Political

What won’t be in Ed Miliband’s speech

The dog that did not bark in the nighttime was a key clue in the Sherlock Holmes story Silver Blaze – and in penning those lines of dialogue, Arthur Conan Doyle ended up giving the English language a much used turn of phrase to describe the significance of things that don’t happen. Because they don’t happen, it is often easy to miss their significance – and Ed Miliband’s forthcoming speech to Labour conference is likely to prove that.

For here is a confident prediction about what it won’t contain: there will be no announcement that Labour is putting down a no-confidence motion in the government and calling on the Liberal Democrats to vote Cameron out of Number 10 before October is out.

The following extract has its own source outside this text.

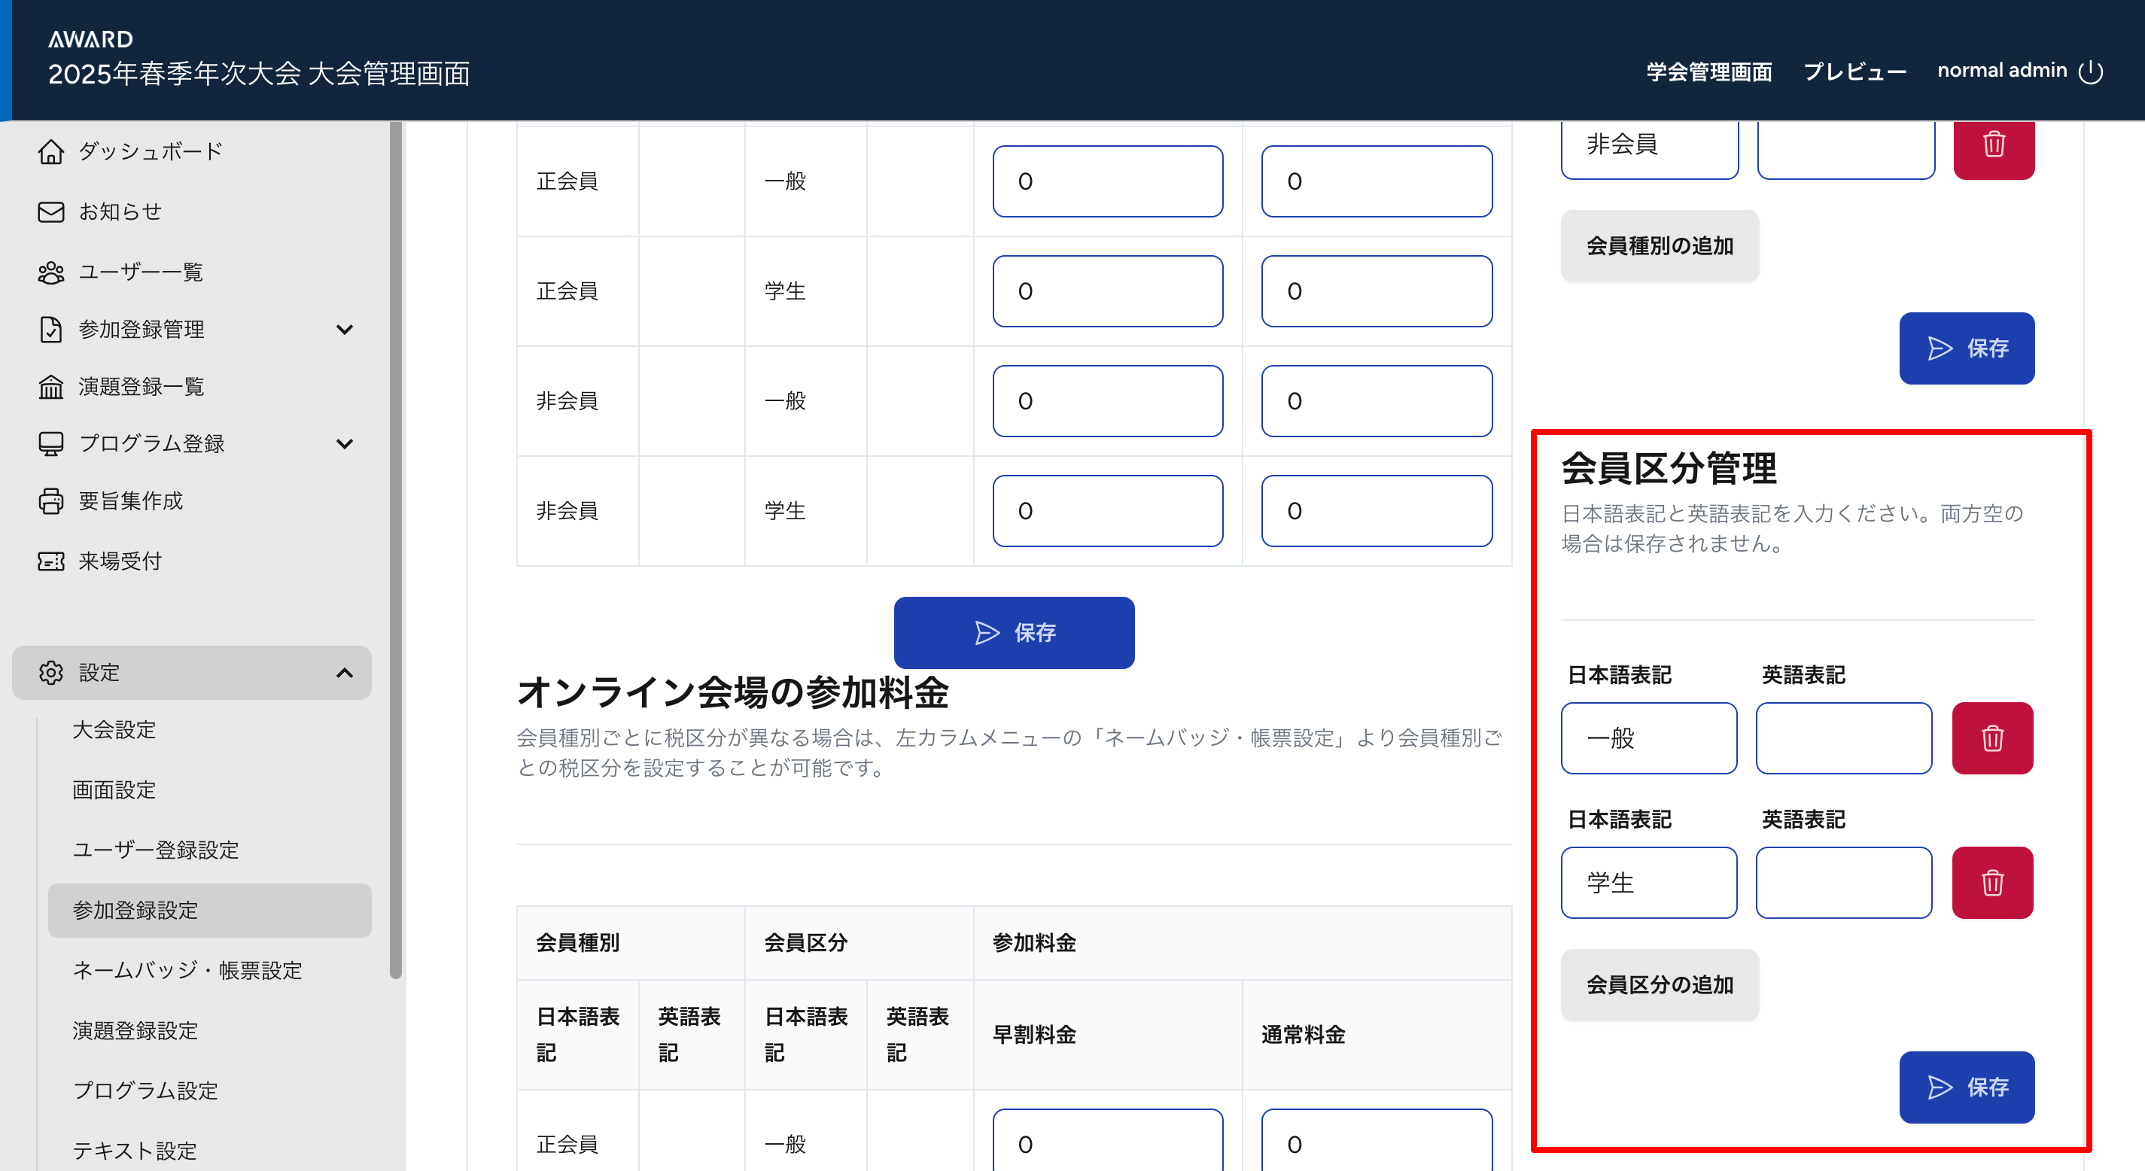The height and width of the screenshot is (1171, 2145).
Task: Open ネームバッジ・帳票設定 in sidebar
Action: pos(187,970)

Consider the world through Labour eyes: day after day they tell us how awful the Tories are and how decent Liberal Democrats should really see themselves as colleagues of the Labour movement. Moreover there is no Conservative majority in Parliament.

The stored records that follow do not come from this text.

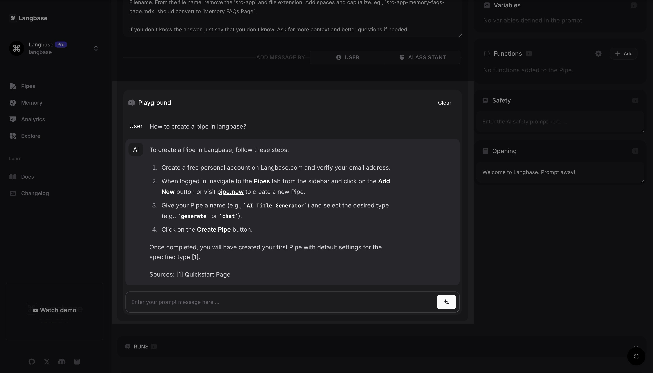This screenshot has width=653, height=373.
Task: Click the Add function button
Action: [x=624, y=54]
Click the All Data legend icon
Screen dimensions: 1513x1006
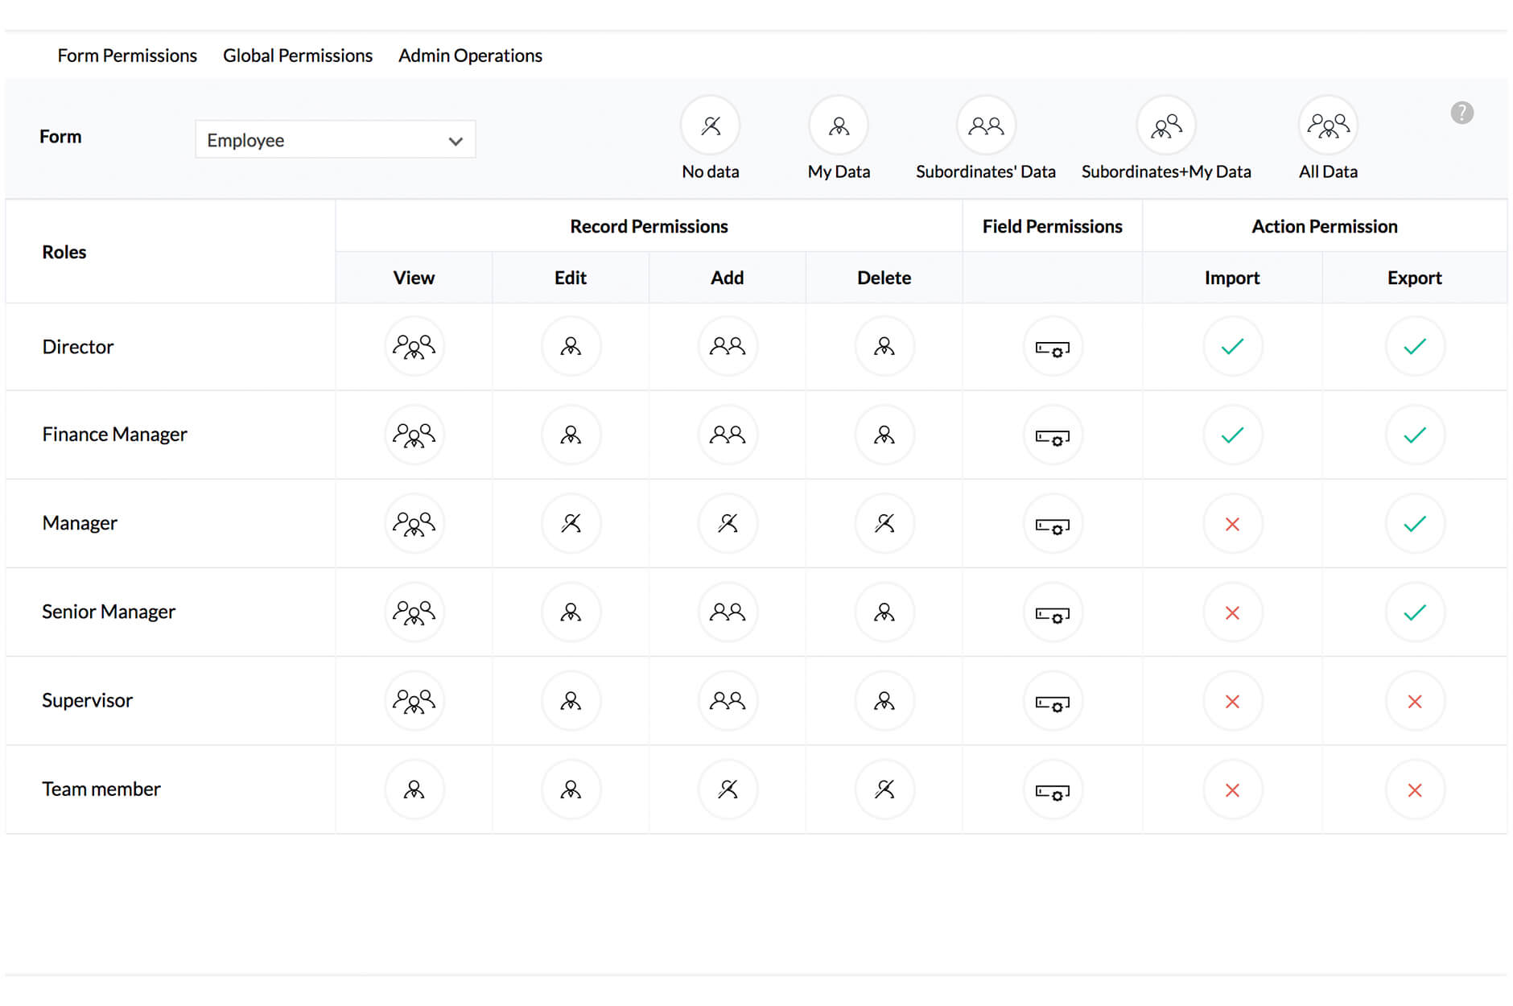tap(1327, 126)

And yet… despite votes of no confidence having been the means for bringing down governments without a majority in the past, and even often used in the face of a clear one-party majority, the idea that Parliament might be about to vote Cameron out and force the creation of a new government is not on anyone’s list of predictions.

The reason for its absence tells us something about British politics in general and something about Labour in particular. For British politics the lesson is a simple one: decades of talk about how hung Parliaments bring instability have turned to dust very quickly. The widespread expectation is that a coalition can instead last a full five years, with the brief fuss over some of Tim Farron’s loose language during the Liberal Democrat conference being a matter of a few months here or there, not the basic idea of a multi-year coalition.

As for Labour, despite the vehemence of much of the party’s rhetoric about the government, it is not champing at the bit to get back into power before Christmas. That shows a shrewd understanding of the party’s current state and the lessons of history, for working out what the party is for, which policies from the last government to keep and which to ditch, and how to present their leader as a plausible Prime Minister, are all tasks which usually take years to get right.

But even so, if you had asked before the general election whether, in the face of a hung Parliament and a government it deeply dislikes, the Labour Party would not have really been bothered about voting the government out of office, how many people would have said yes?